> [Work order] Once you have read the data below, please repeat all of it exactly.

> [Source records]
-------

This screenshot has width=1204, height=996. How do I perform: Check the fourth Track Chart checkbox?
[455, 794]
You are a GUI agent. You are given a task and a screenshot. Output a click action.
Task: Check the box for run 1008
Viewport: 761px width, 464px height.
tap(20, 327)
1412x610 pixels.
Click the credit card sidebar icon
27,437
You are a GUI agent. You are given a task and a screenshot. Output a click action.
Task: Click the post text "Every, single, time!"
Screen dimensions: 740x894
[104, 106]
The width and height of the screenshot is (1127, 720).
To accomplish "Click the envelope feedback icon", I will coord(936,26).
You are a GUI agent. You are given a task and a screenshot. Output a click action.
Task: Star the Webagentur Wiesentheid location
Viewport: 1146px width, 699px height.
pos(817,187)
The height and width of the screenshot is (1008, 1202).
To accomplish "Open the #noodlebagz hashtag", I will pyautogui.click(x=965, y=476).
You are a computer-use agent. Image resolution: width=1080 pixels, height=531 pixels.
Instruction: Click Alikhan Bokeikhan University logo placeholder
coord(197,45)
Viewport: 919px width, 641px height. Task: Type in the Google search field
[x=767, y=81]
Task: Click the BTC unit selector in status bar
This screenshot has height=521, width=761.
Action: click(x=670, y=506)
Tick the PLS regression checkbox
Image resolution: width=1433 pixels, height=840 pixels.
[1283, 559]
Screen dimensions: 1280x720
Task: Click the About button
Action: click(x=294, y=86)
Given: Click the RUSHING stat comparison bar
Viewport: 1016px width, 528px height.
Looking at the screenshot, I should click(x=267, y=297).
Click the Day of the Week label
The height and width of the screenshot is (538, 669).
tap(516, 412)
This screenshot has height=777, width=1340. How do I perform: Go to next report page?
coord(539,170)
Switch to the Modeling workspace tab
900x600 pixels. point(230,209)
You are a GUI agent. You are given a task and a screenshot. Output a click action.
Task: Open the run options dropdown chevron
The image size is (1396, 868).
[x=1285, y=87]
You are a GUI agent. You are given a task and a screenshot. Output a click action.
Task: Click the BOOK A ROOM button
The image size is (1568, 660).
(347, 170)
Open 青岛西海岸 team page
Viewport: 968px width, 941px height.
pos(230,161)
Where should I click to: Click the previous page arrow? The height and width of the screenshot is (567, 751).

-------

> [Exercise output]
This screenshot has width=1204, height=996. How do I perform: Check the fourth Track Chart checkbox?
[455, 794]
You are a GUI agent. You are given a task and a screenshot. Output a click action.
Task: Check the box for run 1008
Viewport: 761px width, 464px height.
tap(20, 327)
1412x610 pixels.
Click the credit card sidebar icon
27,437
You are a GUI agent. You are given a task and a screenshot. Output a click action.
Task: Click the post text "Every, single, time!"
Screen dimensions: 740x894
[104, 106]
The width and height of the screenshot is (1127, 720).
To accomplish "Click the envelope feedback icon", I will coord(936,26).
You are a GUI agent. You are given a task and a screenshot. Output a click action.
Task: Star the Webagentur Wiesentheid location
Viewport: 1146px width, 699px height.
pos(817,187)
The height and width of the screenshot is (1008, 1202).
To accomplish "Open the #noodlebagz hashtag", I will pyautogui.click(x=965, y=476).
You are a computer-use agent. Image resolution: width=1080 pixels, height=531 pixels.
Instruction: Click Alikhan Bokeikhan University logo placeholder
coord(197,45)
Viewport: 919px width, 641px height. Task: Type in the Google search field
[x=767, y=81]
Task: Click the BTC unit selector in status bar
This screenshot has height=521, width=761.
Action: click(x=670, y=506)
Tick the PLS regression checkbox
Image resolution: width=1433 pixels, height=840 pixels.
[1283, 559]
Screen dimensions: 1280x720
Task: Click the About button
Action: click(x=294, y=86)
Given: Click the RUSHING stat comparison bar
Viewport: 1016px width, 528px height.
Looking at the screenshot, I should click(x=267, y=297).
Click the Day of the Week label
The height and width of the screenshot is (538, 669).
tap(516, 412)
This screenshot has height=777, width=1340. How do I perform: Go to next report page?
coord(539,170)
Switch to the Modeling workspace tab
900x600 pixels. point(230,209)
You are a GUI agent. You are given a task and a screenshot. Output a click action.
Task: Open the run options dropdown chevron
The image size is (1396, 868).
[x=1285, y=87]
You are a GUI agent. You are given a task and a screenshot. Output a click action.
Task: Click the BOOK A ROOM button
The image size is (1568, 660).
(347, 170)
Open 青岛西海岸 team page
Viewport: 968px width, 941px height.
pos(230,161)
Where should I click to: Click the previous page arrow? The height and width of the screenshot is (567, 751).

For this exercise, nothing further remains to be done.